I find myself building these type of features over and over again and I wanted to solve it with a universal service can be plugged in to any website¹.

But the main use case was PixelPeeper — my mini web app for photographers. PixelPeeper pulls camera information (EXIF) and Lightroom edits (XMP) from JPG files and turns them into downloadable Lightroom presets. It can also detect landmarks, extract color palette and a few other things. ImgKit makes it all possible². Here’s how it looks.

Why Go?

ImgKit was originally written in Ruby. Ruby may not be the first language that comes to mind when you think of efficient file processing, but it allowed me to ship the first version in a matter of days. At the time, ImgKit only needed to process a few hundred requests a day (at most) and I figured Ruby can handle it. However, after a few months, as the load increased, the app required more of my attention. It was leaking memory, needed regular restarts and more resources, while still being slow. Instead of trying to optimize the code, I decided to rewrite the entire app, using the opportunity to learn something new.

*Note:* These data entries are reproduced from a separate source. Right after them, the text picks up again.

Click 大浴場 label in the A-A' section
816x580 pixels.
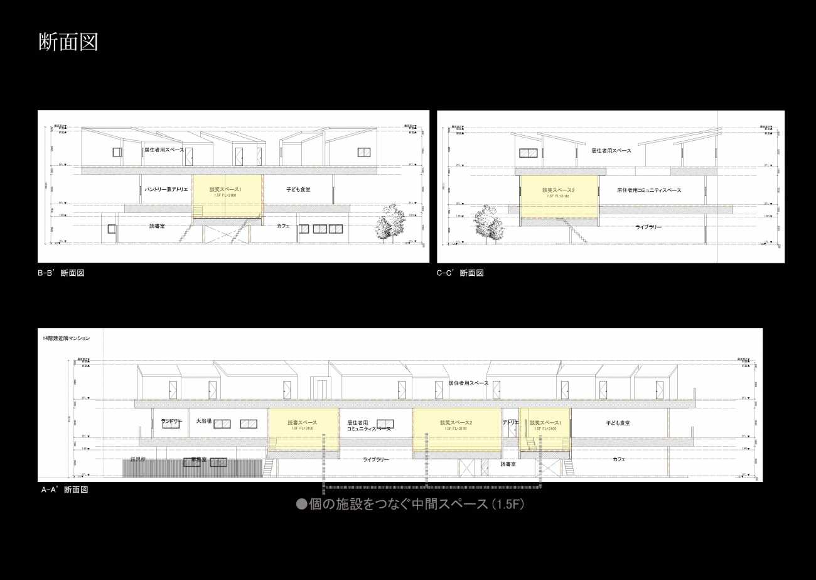click(204, 421)
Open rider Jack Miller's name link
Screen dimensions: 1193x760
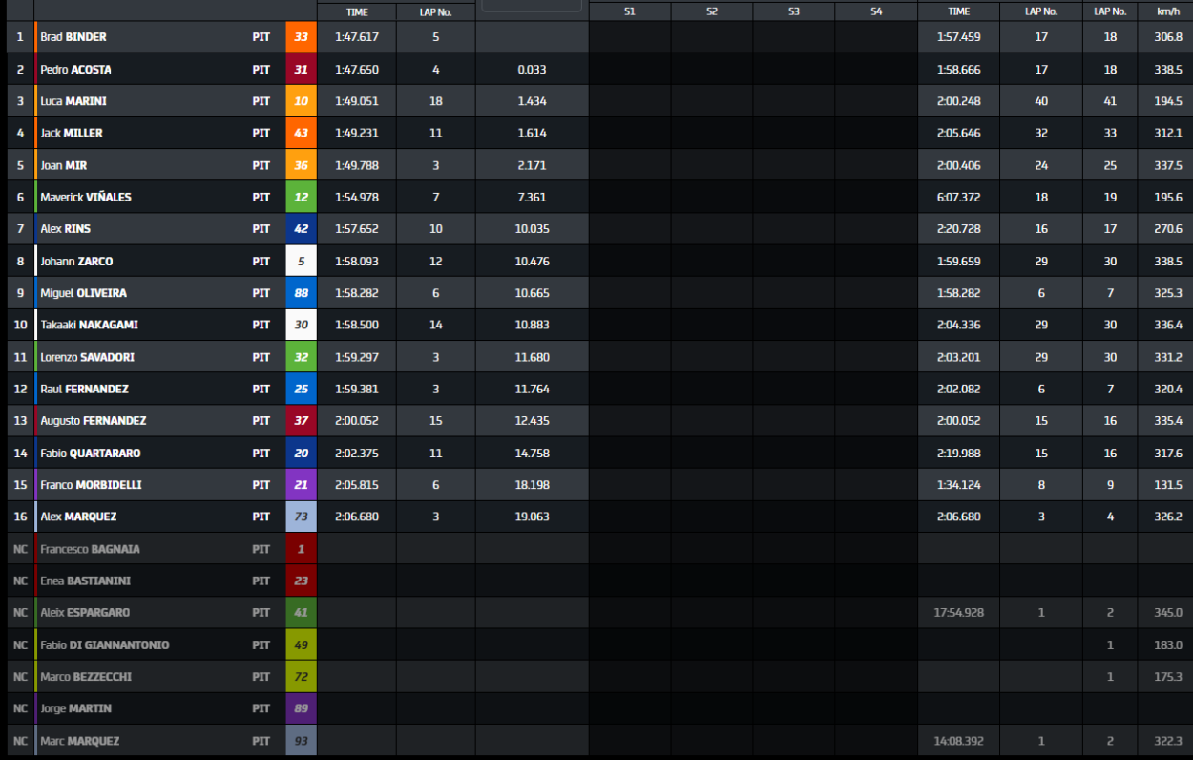72,134
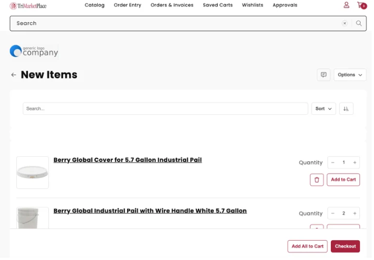Click the list Search input field

(165, 109)
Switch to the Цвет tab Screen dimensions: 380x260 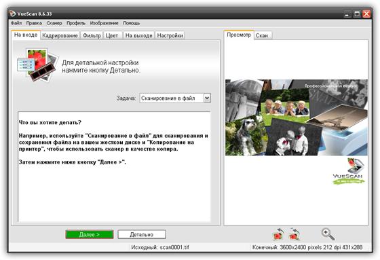[x=112, y=35]
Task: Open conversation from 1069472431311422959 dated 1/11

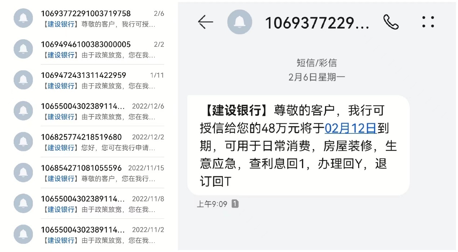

Go seemed to check all the boxes for this type of project: fast, compiled, static types, memory-efficient (compared to Ruby), old enough to have a rich ecosystem and googlable answers³.

After the switch to Go, ImgKit uses less than 1GB of RAM (the Ruby version needed 16GB to function properly) under the same load and doesn’t need any regular attention (so far).

Technical details

ImgKit currently consists of two binaries: api (serving HTTP requests) and worker (background tasks). I’m using Gin, Postgres database (with pgx and goose), ksuid for random global IDs, libvips for image processing, zerolog for logs, Sentry for error reporting.

A quick note on ksuids

I wanted to try out some kind of non-sequential IDs for database records (primary keys). UUID was my first choice, but I ultimately decided to go with ksuids, which are shorter and sortable.

Each ID has a prefix to make it easier to identify the underlying type of object: acc_ for accounts, img_ for images, tsk_ for background tasks etc.

Ksuids are naturally ordered by generation time. However, I’ve found that my Postgres instance didn’t sort them correctly by default. The fix was to change the collation to "C":

ALTER TABLE images ALTER COLUMN id SET DATA TYPE character varying COLLATE "C";

Image processing API

The main part of the REST API is the /images endpoint:

curl -X POST http://pixelpeeper.imgkit.io/api/images \
  -H "Content-Type: application/json" \
  -H "Authorization: Bearer <API_KEY>" \
  --data '{
    "url": "https://pixelpeeper.s3.amazonaws.com/example-photos/20160910-DSC06091.jpg",
    "passthrough": { "id_passed_back_to_the_client": 123 },
    "exif": true
}' | jq

This request will trigger an asynchronous task that downloads the image, extracts metadata (dimensions, MIME type, EXIF), calculates the checksum and phash/dhash (for deduplication). Once the image is processed, ImgKit sends a webhook, so the client can fetch the information.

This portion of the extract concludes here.